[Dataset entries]
☆ ☆ ☆ ☆
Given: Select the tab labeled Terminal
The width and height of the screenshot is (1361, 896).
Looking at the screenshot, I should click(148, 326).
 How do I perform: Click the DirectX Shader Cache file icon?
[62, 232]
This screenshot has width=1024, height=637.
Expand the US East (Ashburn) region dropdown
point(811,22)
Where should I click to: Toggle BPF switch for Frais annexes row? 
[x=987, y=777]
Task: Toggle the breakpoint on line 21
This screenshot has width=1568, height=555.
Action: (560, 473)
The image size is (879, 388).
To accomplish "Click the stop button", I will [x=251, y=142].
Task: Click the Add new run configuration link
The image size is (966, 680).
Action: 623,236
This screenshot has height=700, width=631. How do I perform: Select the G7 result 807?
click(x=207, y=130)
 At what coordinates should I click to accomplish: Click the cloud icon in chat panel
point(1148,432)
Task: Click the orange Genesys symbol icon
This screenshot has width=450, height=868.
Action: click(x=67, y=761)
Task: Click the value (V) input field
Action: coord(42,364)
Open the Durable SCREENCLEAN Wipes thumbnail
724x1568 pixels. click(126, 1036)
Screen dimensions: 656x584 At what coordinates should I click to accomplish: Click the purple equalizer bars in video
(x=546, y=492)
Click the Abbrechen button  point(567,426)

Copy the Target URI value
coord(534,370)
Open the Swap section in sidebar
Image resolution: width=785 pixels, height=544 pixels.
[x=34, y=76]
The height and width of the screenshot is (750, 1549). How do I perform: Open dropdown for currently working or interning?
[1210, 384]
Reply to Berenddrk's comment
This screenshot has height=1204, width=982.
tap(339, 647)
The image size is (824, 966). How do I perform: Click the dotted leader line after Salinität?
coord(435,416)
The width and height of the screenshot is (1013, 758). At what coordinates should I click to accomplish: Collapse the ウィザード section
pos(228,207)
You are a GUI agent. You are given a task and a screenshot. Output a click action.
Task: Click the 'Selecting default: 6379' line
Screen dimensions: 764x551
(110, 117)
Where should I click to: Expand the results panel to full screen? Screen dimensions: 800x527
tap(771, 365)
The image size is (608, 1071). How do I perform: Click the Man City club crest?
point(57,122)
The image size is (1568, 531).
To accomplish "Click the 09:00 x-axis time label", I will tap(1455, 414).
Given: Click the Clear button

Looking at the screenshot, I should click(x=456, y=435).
☆ ☆ ☆ ☆
**TRY IT:** Your answer should be a single number: how many lines in the preceding entries contain "will".

**OUTPUT FOR THIS EXERCISE:** 2